Polydispersity Effects on Interpenetration in Compressed Brushes

We study the effect of polydispersity on the compression and interpenetration properties of two opposing polymer brushes by numerical self-consistent field approach and by analytical theory. Polydispersity is represented by an experimentally relevant Schulz-Zimm chain-length distribution. We focus on three different polydispersities representing sharp, moderate, and extremely wide chain length distributions and derive approximate analytical expressions for the pressure-separation curves, Π(D). We study the brush interpenetration and quantify it in terms of the overlap integral, Δ, representing the number of interbrush contacts, and interpenetration length, δ. For the case of moderate densities where the equation of state is dominated by the second virial term with coefficient ν, we demonstrate that the pressure, the overlap integral, and the interpenetration length are related by a simple equation, Π/k _B T = νΔ/δ, where k _B T represents the thermal energy.
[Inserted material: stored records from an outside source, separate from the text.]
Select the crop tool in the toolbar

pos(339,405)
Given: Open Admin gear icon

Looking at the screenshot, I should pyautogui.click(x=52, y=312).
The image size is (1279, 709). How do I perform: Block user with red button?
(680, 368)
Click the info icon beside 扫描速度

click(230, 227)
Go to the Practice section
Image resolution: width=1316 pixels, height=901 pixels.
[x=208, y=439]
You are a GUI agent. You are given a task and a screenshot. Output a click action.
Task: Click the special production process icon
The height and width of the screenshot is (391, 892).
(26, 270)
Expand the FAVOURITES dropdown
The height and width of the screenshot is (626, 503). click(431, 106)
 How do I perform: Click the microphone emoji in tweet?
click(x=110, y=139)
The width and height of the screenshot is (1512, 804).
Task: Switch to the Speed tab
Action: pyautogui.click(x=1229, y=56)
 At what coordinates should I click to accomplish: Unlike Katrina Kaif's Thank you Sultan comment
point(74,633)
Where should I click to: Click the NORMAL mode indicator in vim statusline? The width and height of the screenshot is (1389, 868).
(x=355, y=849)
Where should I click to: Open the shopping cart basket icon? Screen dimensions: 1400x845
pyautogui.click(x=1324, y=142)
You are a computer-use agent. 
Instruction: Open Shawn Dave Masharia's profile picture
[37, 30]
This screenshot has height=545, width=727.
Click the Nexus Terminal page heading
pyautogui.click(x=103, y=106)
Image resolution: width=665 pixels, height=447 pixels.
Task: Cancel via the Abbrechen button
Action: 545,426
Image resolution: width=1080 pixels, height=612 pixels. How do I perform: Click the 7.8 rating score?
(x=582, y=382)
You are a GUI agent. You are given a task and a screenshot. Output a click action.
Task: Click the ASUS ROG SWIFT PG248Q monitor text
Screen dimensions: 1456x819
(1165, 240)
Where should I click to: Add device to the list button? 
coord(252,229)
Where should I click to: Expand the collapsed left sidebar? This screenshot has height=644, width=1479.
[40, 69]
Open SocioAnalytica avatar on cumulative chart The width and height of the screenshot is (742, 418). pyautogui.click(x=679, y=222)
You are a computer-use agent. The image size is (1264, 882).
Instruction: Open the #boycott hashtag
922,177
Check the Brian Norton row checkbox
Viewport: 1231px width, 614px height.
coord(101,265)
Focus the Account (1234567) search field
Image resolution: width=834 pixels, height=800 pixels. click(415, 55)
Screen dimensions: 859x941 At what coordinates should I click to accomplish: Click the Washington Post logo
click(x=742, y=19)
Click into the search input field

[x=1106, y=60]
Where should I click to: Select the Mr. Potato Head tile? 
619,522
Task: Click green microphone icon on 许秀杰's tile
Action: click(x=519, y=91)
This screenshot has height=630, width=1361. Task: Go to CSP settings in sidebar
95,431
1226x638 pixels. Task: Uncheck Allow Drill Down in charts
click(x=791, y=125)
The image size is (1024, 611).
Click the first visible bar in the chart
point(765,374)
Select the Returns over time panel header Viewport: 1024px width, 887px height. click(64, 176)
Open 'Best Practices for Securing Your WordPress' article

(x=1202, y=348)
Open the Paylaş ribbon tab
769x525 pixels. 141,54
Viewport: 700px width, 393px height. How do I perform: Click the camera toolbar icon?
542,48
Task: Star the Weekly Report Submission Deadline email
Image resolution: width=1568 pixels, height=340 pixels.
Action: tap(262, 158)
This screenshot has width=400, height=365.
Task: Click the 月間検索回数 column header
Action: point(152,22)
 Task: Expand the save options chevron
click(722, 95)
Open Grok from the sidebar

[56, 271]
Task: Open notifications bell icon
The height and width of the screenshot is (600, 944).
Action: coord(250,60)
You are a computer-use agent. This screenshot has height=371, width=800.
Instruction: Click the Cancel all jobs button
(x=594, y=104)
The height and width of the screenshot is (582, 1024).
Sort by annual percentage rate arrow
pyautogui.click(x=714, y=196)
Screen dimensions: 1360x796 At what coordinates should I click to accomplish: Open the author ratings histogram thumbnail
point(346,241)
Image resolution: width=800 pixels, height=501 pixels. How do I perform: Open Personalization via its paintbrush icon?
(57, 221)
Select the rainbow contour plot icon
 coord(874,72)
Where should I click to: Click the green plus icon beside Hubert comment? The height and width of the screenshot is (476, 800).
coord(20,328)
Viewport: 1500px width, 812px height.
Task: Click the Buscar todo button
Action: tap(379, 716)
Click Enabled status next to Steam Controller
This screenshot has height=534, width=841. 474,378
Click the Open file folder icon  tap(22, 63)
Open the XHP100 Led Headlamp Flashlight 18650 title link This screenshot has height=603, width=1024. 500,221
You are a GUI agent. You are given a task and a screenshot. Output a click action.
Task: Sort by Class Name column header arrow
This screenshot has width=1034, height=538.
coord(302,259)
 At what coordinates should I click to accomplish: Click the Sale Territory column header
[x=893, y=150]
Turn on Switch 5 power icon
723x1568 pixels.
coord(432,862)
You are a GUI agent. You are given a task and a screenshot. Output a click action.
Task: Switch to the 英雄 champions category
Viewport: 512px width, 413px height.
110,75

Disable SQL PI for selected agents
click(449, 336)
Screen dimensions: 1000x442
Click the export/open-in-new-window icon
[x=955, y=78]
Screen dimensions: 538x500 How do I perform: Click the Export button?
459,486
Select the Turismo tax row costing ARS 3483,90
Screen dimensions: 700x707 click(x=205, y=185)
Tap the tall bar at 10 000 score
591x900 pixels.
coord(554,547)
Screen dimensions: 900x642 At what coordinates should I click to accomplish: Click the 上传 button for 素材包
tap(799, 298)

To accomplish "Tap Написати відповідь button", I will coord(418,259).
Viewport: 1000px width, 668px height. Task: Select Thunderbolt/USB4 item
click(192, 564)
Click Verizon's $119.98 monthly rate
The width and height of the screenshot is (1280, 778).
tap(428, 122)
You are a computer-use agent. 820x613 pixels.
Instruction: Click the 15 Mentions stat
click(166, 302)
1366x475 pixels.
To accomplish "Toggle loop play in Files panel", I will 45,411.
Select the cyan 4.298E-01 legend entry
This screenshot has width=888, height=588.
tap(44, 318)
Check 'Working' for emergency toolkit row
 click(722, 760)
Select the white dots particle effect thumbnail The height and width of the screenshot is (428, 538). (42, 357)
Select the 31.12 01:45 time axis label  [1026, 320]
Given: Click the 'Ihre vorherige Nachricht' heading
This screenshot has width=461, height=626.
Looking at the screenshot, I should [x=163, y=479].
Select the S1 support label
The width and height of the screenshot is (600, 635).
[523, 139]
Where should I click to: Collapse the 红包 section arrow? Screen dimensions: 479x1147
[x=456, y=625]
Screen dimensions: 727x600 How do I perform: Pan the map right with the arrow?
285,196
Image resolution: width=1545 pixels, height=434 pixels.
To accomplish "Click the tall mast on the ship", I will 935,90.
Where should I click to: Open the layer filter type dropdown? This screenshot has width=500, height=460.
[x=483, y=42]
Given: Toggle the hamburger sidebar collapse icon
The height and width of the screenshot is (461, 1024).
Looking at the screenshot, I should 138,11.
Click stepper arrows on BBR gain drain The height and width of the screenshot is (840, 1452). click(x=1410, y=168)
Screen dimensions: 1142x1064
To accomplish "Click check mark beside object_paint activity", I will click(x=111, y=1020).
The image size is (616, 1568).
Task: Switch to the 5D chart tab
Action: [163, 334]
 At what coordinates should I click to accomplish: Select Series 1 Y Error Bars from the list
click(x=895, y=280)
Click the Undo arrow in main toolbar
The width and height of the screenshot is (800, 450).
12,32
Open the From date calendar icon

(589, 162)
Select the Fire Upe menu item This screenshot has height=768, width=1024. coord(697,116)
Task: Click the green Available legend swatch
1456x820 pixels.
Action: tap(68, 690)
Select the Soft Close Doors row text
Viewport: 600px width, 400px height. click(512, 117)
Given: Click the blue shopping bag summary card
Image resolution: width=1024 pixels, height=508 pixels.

We propose a scaling form for δ(D) for the three polydispersity cases and compare these to the numerical results. A qualitative difference is observed in the behavior of the interpenetration length as a function of the compression distance: Whereas for monodisperse brushes δ scales as δ ∼ D ^-1/3 , with increasing polydispersity the slope of δ(D) becomes much smaller and eventually changes sign. This can be traced back to the change in the curvature of the brush density profile from convex up to convex down.